# Data to use
------------------------------------------------

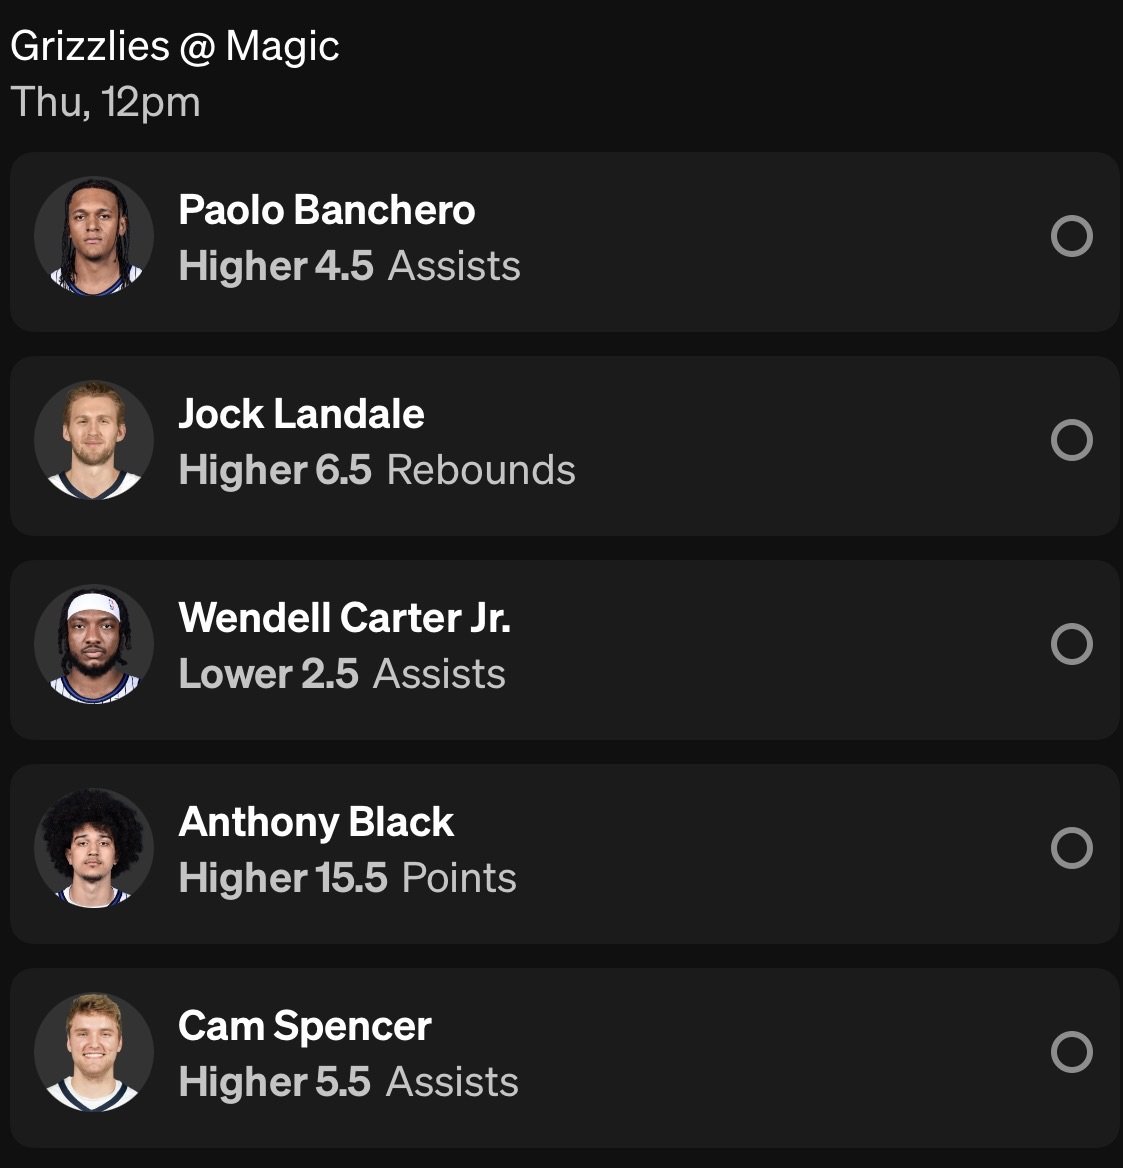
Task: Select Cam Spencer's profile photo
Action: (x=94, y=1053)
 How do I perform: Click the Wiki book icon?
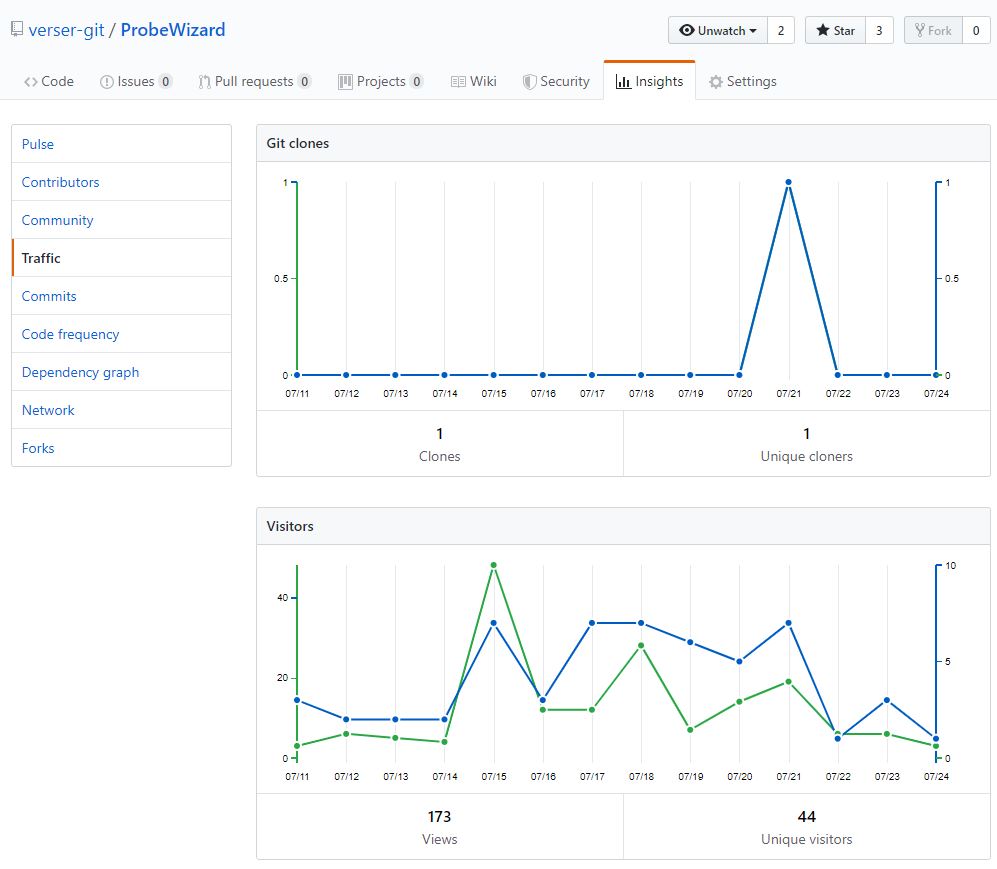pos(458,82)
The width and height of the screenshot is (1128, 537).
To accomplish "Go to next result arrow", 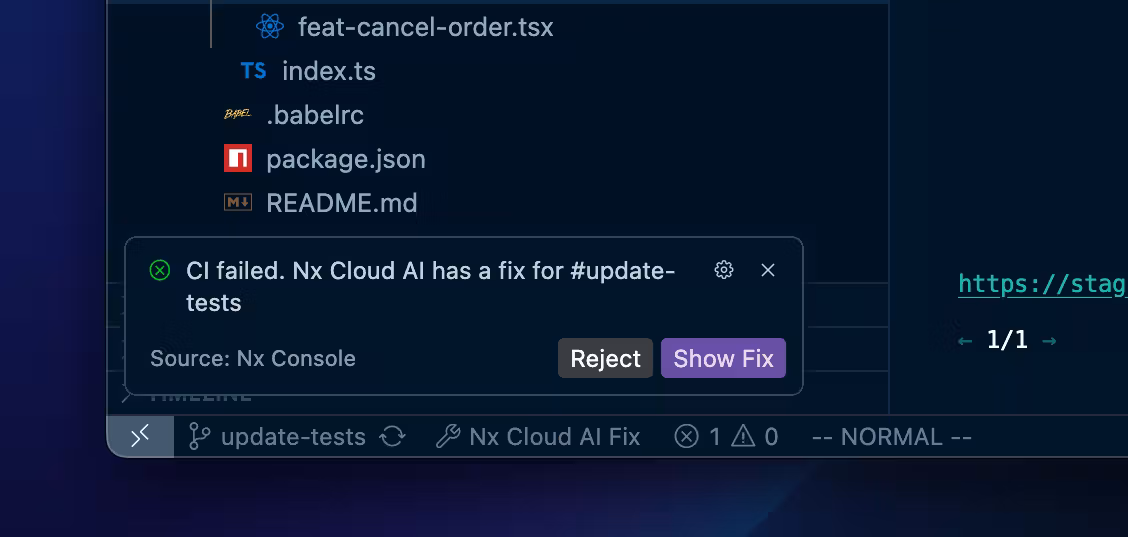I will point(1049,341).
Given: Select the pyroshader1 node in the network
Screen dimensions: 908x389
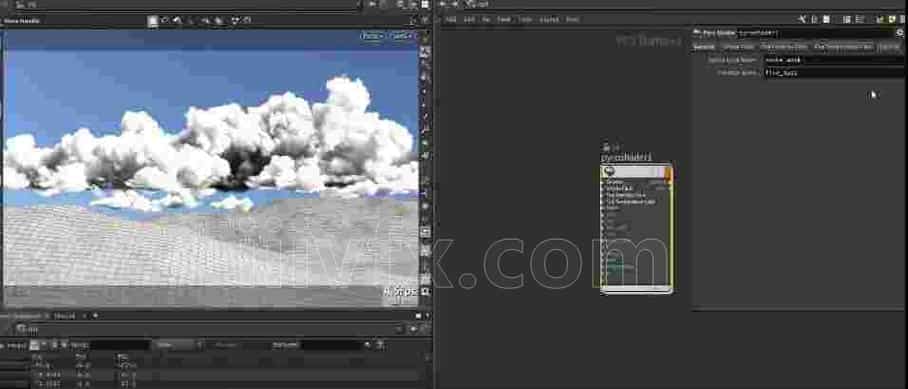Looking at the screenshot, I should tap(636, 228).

------------------------------------------------

# Problem to solve
Write the lines out exactly, beginning at the line that holds "Given: Select the" and stopping after the last line of the entries; include no pictures.

# Task result
Given: Select the pyroshader1 node in the network
Screen dimensions: 908x389
Looking at the screenshot, I should tap(636, 228).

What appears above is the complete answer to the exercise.